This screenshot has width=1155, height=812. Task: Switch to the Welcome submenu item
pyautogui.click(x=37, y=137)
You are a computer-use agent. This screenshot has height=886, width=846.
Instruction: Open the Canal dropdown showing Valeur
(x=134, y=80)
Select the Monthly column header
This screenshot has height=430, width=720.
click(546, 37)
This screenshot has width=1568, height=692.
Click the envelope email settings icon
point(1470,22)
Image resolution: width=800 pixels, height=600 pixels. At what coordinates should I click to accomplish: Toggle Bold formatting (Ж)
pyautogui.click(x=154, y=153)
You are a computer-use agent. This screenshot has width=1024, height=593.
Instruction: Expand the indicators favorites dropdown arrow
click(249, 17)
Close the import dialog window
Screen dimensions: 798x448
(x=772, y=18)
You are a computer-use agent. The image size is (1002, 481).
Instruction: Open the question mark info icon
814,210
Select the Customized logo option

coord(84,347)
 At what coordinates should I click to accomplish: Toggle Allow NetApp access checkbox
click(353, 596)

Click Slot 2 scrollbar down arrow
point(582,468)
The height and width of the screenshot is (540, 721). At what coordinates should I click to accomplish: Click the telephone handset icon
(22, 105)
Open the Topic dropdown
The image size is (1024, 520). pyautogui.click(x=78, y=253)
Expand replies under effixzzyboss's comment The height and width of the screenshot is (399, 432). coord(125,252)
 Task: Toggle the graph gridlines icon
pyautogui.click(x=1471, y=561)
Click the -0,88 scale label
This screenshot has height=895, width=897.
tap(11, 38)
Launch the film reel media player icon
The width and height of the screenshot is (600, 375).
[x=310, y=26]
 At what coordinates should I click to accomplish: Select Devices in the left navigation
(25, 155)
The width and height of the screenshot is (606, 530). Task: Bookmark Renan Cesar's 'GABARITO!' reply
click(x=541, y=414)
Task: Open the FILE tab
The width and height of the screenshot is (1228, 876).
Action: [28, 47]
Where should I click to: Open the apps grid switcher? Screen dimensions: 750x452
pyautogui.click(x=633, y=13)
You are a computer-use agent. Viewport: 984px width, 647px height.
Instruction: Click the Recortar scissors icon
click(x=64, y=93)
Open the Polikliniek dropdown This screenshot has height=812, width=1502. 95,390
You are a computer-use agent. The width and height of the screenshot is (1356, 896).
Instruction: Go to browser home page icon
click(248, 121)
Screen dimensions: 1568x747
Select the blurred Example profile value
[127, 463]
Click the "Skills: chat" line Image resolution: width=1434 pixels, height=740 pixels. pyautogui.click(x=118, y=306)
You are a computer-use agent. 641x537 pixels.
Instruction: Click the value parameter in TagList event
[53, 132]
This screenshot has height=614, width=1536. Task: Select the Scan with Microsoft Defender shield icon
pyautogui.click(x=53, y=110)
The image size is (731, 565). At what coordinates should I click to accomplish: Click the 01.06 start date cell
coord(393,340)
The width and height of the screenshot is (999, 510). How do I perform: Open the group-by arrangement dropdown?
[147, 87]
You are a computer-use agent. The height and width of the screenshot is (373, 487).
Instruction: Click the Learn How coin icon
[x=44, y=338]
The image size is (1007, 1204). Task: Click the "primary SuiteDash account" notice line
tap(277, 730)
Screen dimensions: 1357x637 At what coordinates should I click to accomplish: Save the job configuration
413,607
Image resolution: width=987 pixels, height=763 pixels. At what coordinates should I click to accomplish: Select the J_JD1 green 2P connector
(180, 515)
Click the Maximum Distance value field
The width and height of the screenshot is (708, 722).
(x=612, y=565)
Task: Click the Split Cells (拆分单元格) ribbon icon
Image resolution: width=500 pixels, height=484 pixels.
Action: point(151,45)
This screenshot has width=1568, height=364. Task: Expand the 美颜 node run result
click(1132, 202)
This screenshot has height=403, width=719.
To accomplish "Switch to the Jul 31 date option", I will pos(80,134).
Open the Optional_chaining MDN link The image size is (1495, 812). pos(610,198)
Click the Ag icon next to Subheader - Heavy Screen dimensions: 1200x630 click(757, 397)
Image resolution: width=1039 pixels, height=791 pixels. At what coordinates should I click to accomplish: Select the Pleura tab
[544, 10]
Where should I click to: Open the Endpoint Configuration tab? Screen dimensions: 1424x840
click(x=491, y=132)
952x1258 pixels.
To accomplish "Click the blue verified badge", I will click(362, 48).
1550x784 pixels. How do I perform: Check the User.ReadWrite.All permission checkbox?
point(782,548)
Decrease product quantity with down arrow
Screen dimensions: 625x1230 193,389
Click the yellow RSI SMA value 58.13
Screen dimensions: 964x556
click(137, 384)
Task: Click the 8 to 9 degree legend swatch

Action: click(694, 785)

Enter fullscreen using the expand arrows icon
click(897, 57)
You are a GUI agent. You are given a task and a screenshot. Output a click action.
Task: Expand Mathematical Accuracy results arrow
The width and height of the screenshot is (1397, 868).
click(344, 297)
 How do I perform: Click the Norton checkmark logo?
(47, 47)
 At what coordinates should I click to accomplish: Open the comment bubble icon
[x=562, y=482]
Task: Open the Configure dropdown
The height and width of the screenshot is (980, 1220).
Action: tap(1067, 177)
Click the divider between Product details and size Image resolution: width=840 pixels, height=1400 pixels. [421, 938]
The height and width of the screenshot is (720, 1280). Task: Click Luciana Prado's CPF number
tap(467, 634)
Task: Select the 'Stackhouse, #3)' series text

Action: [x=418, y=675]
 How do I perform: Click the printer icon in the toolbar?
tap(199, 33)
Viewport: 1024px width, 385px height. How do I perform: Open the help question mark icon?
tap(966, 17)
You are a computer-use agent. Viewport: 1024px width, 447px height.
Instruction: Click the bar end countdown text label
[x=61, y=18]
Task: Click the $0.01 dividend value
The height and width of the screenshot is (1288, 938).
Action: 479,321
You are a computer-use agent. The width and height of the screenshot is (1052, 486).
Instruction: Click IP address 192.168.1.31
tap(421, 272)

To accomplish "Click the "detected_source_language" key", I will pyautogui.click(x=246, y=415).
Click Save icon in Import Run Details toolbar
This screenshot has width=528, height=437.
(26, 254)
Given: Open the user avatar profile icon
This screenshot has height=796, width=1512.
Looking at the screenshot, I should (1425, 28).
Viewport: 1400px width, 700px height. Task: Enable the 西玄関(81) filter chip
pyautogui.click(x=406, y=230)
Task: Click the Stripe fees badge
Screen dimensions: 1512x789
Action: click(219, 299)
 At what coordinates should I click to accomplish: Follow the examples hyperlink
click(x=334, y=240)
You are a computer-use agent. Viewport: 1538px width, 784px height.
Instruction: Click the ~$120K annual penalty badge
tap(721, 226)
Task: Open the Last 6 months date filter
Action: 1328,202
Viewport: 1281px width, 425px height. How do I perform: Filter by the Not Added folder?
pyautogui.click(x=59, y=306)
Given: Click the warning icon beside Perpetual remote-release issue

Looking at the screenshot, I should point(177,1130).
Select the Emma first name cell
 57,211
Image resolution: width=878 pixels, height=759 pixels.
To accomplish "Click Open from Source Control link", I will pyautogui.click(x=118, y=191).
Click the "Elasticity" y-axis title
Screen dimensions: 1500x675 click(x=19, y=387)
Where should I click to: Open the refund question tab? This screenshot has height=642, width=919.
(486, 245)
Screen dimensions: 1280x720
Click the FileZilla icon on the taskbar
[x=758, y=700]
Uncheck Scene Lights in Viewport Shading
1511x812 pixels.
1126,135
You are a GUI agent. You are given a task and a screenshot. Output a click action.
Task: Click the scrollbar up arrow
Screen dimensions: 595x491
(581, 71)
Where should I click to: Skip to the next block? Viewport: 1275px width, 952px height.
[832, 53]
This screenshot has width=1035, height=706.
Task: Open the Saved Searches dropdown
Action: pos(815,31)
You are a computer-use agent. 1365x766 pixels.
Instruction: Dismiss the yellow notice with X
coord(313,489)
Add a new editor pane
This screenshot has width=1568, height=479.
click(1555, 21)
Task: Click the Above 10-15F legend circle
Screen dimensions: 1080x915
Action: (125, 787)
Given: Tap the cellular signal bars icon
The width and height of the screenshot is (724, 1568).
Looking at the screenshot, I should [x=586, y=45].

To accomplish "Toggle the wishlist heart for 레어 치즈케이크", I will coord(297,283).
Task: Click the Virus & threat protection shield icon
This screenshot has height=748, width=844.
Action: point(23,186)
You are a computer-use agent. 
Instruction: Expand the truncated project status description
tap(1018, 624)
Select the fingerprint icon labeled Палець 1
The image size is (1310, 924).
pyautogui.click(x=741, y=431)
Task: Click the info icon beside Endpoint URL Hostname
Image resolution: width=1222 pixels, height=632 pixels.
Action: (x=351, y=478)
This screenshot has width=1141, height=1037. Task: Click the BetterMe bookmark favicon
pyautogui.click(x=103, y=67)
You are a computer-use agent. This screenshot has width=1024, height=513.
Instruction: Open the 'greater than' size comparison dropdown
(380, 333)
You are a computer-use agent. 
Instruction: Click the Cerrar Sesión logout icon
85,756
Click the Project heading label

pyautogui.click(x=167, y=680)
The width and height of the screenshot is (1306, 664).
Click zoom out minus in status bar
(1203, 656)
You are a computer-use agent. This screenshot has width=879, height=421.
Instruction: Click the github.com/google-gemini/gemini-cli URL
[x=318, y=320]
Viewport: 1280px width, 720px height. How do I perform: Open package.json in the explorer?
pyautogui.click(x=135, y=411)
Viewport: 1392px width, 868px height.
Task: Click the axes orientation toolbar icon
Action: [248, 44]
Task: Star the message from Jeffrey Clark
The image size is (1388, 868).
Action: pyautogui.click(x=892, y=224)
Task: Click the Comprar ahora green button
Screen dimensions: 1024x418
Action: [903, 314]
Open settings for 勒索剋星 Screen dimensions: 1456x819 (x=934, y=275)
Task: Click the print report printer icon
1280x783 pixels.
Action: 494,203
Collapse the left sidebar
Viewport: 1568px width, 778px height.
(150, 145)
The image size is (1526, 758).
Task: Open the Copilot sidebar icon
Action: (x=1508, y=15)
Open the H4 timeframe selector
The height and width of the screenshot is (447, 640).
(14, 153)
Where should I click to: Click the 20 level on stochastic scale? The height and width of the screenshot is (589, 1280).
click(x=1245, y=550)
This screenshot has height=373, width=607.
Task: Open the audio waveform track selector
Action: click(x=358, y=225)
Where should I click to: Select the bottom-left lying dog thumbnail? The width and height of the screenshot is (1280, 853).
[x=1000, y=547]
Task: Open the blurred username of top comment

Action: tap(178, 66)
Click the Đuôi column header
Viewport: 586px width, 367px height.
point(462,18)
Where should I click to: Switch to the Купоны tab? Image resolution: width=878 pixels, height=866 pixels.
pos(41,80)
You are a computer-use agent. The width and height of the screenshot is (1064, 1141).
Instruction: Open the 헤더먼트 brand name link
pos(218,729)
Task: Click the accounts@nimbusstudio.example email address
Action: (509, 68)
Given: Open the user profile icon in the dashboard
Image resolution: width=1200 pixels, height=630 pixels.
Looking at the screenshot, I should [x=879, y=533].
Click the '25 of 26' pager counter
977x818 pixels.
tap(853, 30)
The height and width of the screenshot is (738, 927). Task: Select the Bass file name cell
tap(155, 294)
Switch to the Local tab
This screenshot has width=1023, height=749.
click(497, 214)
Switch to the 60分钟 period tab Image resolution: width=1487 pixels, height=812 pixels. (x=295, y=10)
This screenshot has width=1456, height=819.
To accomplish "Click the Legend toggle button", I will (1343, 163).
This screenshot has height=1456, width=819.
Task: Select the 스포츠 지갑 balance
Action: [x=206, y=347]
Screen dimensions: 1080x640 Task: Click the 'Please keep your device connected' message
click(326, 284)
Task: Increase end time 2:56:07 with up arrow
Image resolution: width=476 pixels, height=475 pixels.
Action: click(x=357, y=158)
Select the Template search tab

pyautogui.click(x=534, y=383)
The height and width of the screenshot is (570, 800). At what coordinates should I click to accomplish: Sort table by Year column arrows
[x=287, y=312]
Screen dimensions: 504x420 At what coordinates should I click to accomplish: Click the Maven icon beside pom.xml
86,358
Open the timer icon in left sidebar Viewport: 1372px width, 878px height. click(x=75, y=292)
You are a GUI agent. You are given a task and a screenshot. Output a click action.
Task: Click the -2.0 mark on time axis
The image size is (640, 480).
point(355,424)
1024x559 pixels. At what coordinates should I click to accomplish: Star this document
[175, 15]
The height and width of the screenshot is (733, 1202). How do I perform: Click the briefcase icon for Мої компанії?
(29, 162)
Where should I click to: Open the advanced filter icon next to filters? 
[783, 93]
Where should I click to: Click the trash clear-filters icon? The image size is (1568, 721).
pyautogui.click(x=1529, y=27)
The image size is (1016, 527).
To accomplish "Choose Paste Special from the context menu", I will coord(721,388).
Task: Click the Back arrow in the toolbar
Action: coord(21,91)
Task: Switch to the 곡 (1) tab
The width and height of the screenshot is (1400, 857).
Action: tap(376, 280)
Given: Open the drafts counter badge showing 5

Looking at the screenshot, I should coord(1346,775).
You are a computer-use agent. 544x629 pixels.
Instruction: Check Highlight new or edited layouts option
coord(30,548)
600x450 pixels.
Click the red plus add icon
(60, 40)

(TASK STATEMENT) Exact reproduction is required. Give the lines of the data from its first line through the line containing "has height=886, width=846.", and no others.

(SOLUTION FOR THIS EXERCISE)
This screenshot has width=1155, height=812. Task: Switch to the Welcome submenu item
pyautogui.click(x=37, y=137)
You are a computer-use agent. This screenshot has height=886, width=846.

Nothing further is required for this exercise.